The NFL today issued its punishment for the bounty system the New Orleans Saints had in place, which encouraged and payed players to target opposing players and attempt to knock them out of the game. The punishments include: the indefinite suspension of former defensive coordinator Gregg Williams, the year long suspension of head coach Sean Payton, eight game suspension for GM Mickey Loomis, six game suspension for assistant head coach Joe Vitt, forfeiture of second round draft picks in 2012 and 2013, and a fine of $500,000. While these punishments are extensive and have long term ramifications for the Saints organization, IT’S. NOT. ENOUGH.
When comparing “bountygate” with the “spygate” scandal involving the Patriots filming opposing team’s practices, the two aren’t even close to being equal in severity. Yes, the Patriots were wrong to do that and they accepted the blame and punishment in stride. However, “spygate” never had the potential to cost anyone their health and career in football. People called the Patriots’ super bowl wins into question because of this, but after getting caught early in the 2007 season, the Pats proceeded to go 18-0, nearly winning the super bowl for a fourth time. Clearly, the taping of practices didn’t spur their success.

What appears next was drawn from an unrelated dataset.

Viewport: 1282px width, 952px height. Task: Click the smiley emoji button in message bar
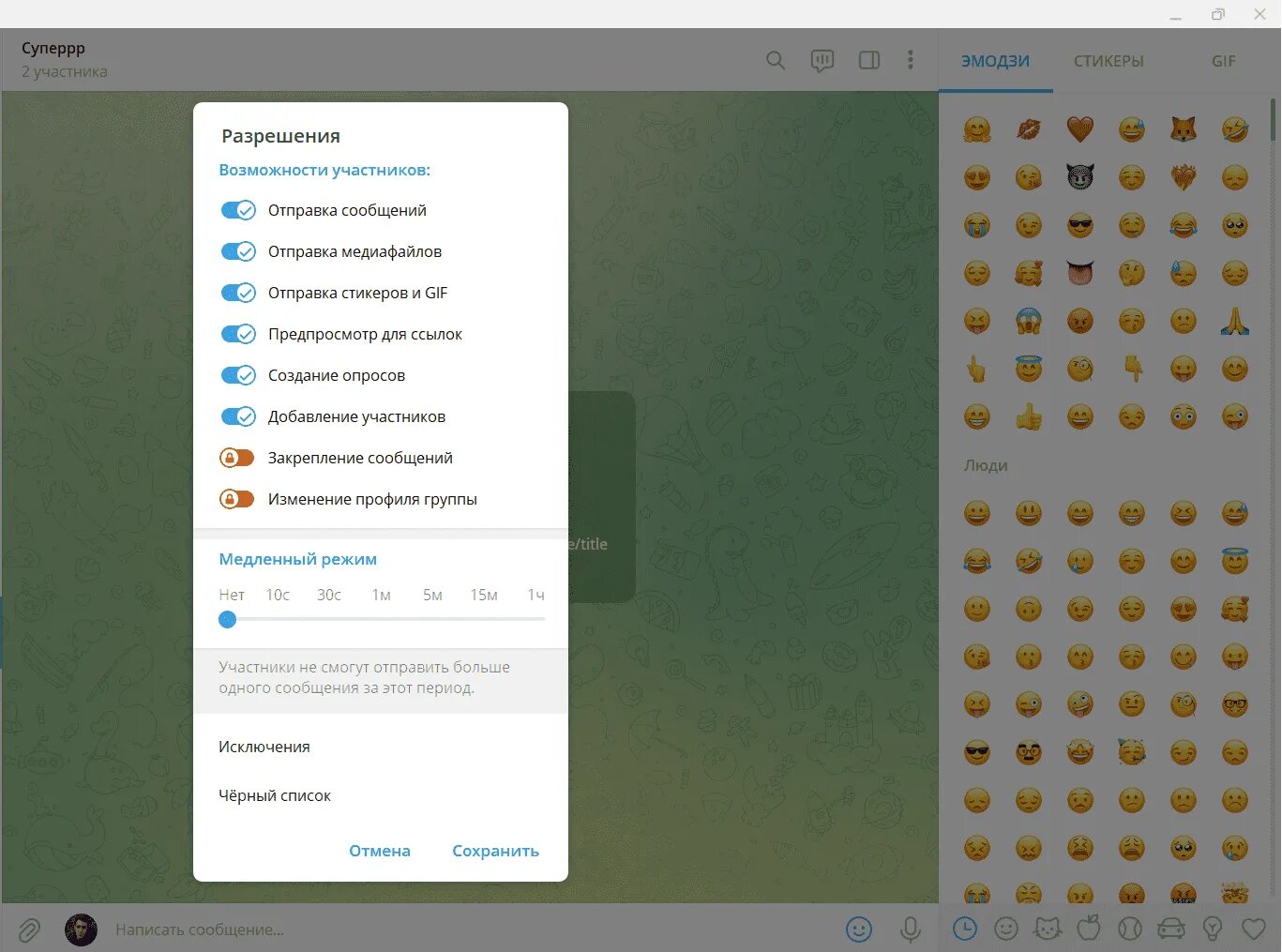pos(859,929)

In addition, several other teams did the same thing the Patriots did, they were just the ones to get caught.
That being said, the Saints’ “bountygate” had the potential to cost people their entire career in the NFL. Imagine the Patriots played the Saints when this system was in place and they injured Tom Brady so badly that he could no longer throw. The entire region of New England, along with others would be calling for the head of Sean Payton on a platter! While there aren’t many clear examples of how this bounty system affected the careers of those who had the misfortune to be targeted by the Saints, there is one glaring one that should result in an EXTREME penalty. I’m talking, of course, about the great Brett Favre.
Think back to the NFC Championship game of 2010. Sports Illustrated reported that Saints linebacker Jon Vilma offered a $10,000 reward for any teammate who could take Farve out of the game. Think back to how many brutal, borderline hits Favre took, including a vicious high-low shot in the third quarter by defensive linemen Bobby McCray and Remi Ayodele that caused a serious ankle injury. Don’t you think that impeded Farve’s play? On his game-changing interception that sent the game to OT, where they ultimately lost, all Favre had to do was run with the ball to gain a few yards. Instead, he scrambled on his injured ankle, and chose to throw the ball rather than run. One could argue that if his ankle wasn’t injured, he wouldn’t have done that, and the Vike’s would have likely won and gone to the super bowl. Favre was never the same again after that game.
One could easily argue that the only reason the Saints were able to get to the super bowl was through dirty play. It’s a disgrace to the game and everything the NFL stands for. The Saints should have been forced to forfeit their Super Bowl Trophy. Sean Payton should have been fired, and Gregg Williams should be banned from the NFL. Some people say the Patriots’ super bowl victories should have an * next to it because of “spygate;” I can think of way more reasons for the Saints’ super bowl victory to have that scar.